WRITTEN EXERCISE 1
According to the Active Speaker Detection page below, how many parameters does the Adaface model have?

EXTRACTED TEXT
NVIDIA Active Speaker Detection
Active Speaker Detection is in fact a combination of multiple models that are used to perform the Active Speaker Detection effect, which processes video and multiple audio track inputs to detect, identify and track speaker identities across video frames. These include the Adaface model, Face and landmark Detector models and the SyncDiscriminator model
This feature and all associated models are available for commercial/non-commercial use.
License/Terms of use:
The use of NVIDIA Active Speaker Detection is governed by the NVIDIA SOFTWARE LICENSE AGREEMENT and Product-Specific Terms for NVIDIA AI Products.
Please see the additional sections below for each model for the governing terms of their use.
Adaface
Model Overview
Adaface generates embeddings for identifying people captured in different scenes. This model does not include biometric data.
License/Terms of use
Use of the Adaface model is governed by the NVIDIA Open Model License. Additional Information: MIT.
Third-Party Community Consideration:
This model is not owned or developed by NVIDIA. This model has been developed and built to a third-party's requirements for this application and use case; see link to Non-NVIDIA model card here: CVLFace Adaface IR101 WebFace12M.
Deployment Geography:
Global
Use Case:
- Generates embeddings for identifying people captured in different scenes for video dubbing
- Based on ResNet101 architecture with Additive Angular Margin Loss
- Optimized for minimal computational overhead
- Supports various demographics, lighting conditions, and image qualities
- Produces 512-dimensional face embeddings for identification tasks
- Compatible with InsightFace framework, replaces ArcFace/AuraFace model
Release Date:
HuggingFace repo June 5, 2024
NGC: 03/12/2026 - TensorRT optimized
References
Model Architecture
Architecture Type
Convolutional Neural Network (CNN)
Network Architecture
- Backbone: IResNet101
- Loss Function: Additive Angular Margin Loss (ArcFace)
- Embedding Dimension: 512-dimensional face embeddings
- Framework: ONNX format compatible with InsightFace ArcFace, TensorRT optimized
- Number of model parameters: 65.2M
Input
Input Type
Image
Input Format
- Color Space: RGB (Red, Green, Blue)
- Image Dimensions: 112x112 pixels
- Data Type: float32 (normalized)
Input Parameters
- Batch Size: Configurable (1 or more)
- Image: Two-Dimensional (2D)
- Channels: 3 (BGR)
- layout: NHWC
Preprocessing Requirements
- Face detection and alignment
- Cropping to standard size (112x112)
- Normalization to [0, 1] range
Other Properties Related to Input
- Input images should contain a single face, properly aligned
- Images with multiple faces should be preprocessed to identify individual faces
- Optimal performance with well-lit, frontal face images
- Model can handle various lighting conditions and poses due to training data diversity
Output
Output Type
Embedding Vector
Output Format
- Embedding Dimension: 512-dimensional normalized feature vector
- Data Type: float32
- Normalization: L2-normalized (unit vector)
Output Parameters
Other Properties Related to Output
- Output embeddings can be compared using cosine similarity or Euclidean distance
- Typical similarity threshold for same person: >0.5 (cosine similarity)

WRITTEN EXERCISE 2
Write out the rows from their beginning through the line that contains "[x=1254, y=17]", keeping every line unchanged.

DATA ROWS

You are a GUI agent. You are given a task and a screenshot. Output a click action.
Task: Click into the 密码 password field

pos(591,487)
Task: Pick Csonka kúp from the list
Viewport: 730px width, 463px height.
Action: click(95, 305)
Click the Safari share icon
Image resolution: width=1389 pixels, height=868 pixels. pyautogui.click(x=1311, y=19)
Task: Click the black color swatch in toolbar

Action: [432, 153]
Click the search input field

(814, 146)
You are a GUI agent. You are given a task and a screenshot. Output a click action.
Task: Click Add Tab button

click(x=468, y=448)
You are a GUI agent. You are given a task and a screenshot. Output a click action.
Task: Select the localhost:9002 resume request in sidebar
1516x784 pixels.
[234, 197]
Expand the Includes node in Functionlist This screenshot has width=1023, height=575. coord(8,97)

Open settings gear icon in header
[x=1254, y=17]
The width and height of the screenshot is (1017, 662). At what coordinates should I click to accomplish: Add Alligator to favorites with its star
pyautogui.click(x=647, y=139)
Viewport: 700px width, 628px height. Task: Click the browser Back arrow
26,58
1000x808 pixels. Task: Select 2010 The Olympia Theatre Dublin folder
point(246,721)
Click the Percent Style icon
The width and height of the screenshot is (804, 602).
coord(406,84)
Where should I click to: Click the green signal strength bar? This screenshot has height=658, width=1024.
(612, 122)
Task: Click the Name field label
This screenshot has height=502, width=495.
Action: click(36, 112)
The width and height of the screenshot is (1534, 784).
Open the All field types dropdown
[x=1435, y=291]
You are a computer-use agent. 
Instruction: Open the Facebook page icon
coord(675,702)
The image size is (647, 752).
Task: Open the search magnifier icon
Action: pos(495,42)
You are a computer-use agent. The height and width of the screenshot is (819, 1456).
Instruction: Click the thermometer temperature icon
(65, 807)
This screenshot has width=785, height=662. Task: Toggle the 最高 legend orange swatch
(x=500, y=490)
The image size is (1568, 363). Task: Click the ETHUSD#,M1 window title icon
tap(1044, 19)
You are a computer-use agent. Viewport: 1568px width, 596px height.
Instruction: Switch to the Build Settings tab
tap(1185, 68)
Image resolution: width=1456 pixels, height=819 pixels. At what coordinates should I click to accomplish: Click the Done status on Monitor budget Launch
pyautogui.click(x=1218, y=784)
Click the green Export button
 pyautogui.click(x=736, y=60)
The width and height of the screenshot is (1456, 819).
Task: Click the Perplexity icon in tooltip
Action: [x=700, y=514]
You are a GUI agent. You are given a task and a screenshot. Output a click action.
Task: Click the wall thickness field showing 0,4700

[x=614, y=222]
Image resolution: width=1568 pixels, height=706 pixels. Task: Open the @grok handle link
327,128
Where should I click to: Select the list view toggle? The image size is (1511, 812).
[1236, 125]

COMPLETE OUTPUT 1
65.2M

COMPLETE OUTPUT 2
You are a GUI agent. You are given a task and a screenshot. Output a click action.
Task: Click into the 密码 password field

pos(591,487)
Task: Pick Csonka kúp from the list
Viewport: 730px width, 463px height.
Action: click(95, 305)
Click the Safari share icon
Image resolution: width=1389 pixels, height=868 pixels. pyautogui.click(x=1311, y=19)
Task: Click the black color swatch in toolbar

Action: [432, 153]
Click the search input field

(814, 146)
You are a GUI agent. You are given a task and a screenshot. Output a click action.
Task: Click Add Tab button

click(x=468, y=448)
You are a GUI agent. You are given a task and a screenshot. Output a click action.
Task: Select the localhost:9002 resume request in sidebar
1516x784 pixels.
[234, 197]
Expand the Includes node in Functionlist This screenshot has width=1023, height=575. coord(8,97)

Open settings gear icon in header
[x=1254, y=17]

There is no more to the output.